Everyone once in awhile, I try to share a recipe from TECC here with y'all so you can know what fun we're having over there! If you'd like to get 5 brand new, whole-food recipes delivered to you each month, an instructional cooking video walking you through each recipe, and a private community of homecooks, join The Elliott Homestead Cooking Community right here.
- 6 pounds tomatoes (such as Roma)
- 1 pound onions
- 1 pound bell pepper (or pepper of choice)
- 2 cups cilantro, minced
- 12 cloves garlic, peeled and minced
- 2 chilies or jalepenos
- 4 tbsp sea salt
- 1 tbsp cumin
- Chop the tomatoes into large chunks and remove the stems. Add some of the pieces to a food processor and pulse to the desired texture. Repeat with the remaining batches of tomatoes. Add them all to a large bowl.
- Peel and chop the onions into large pieces. Add the pieces to the food processor and pulse to the desired texture. Add the onions to the large bowl.

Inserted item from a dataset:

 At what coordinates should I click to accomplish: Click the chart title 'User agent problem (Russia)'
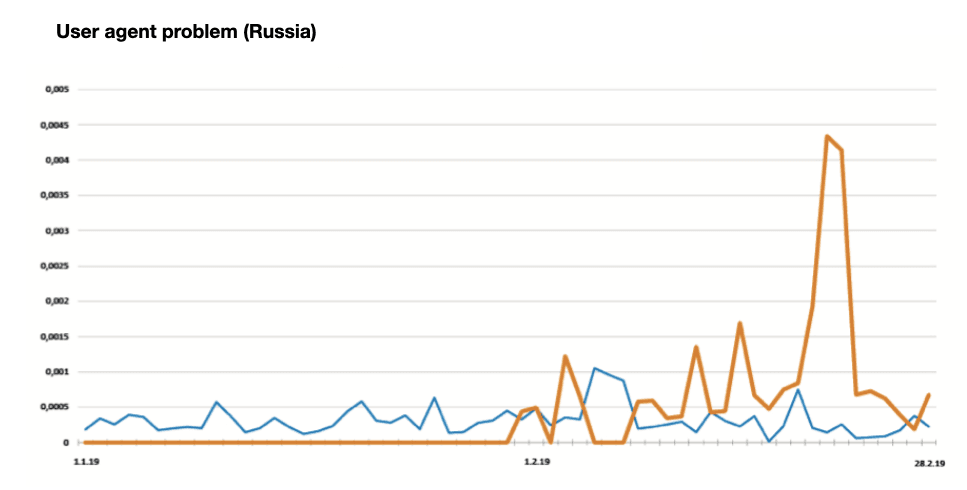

- Remove the stem from the peppers and chilis. Chop them into large pieces. Add the pieces to the food processor and pulse to the desired texture. Add to the bowl.
- Add the cilantro, garlic, sea salt, and cumin to the bowl. Stir well to combine.
- Add the salsa to a clean, glass jar with a non metallic lid. Fill the jar to 1 ½” of the top. Let the salsa sit at room temperature for 3 days. During that time, you may need to untwist the lid “burp” the salsa a few times to allow the gases to escape.
- Store the salsa in a refrigerator and enjoy!
Hi, Unfortunately, I’m allergic to garlic and was wondering if this would affect fermentation? Thanks.
Hi Shawn. The absence of garlic will not affect the fermentation. The fermentation is from the salt.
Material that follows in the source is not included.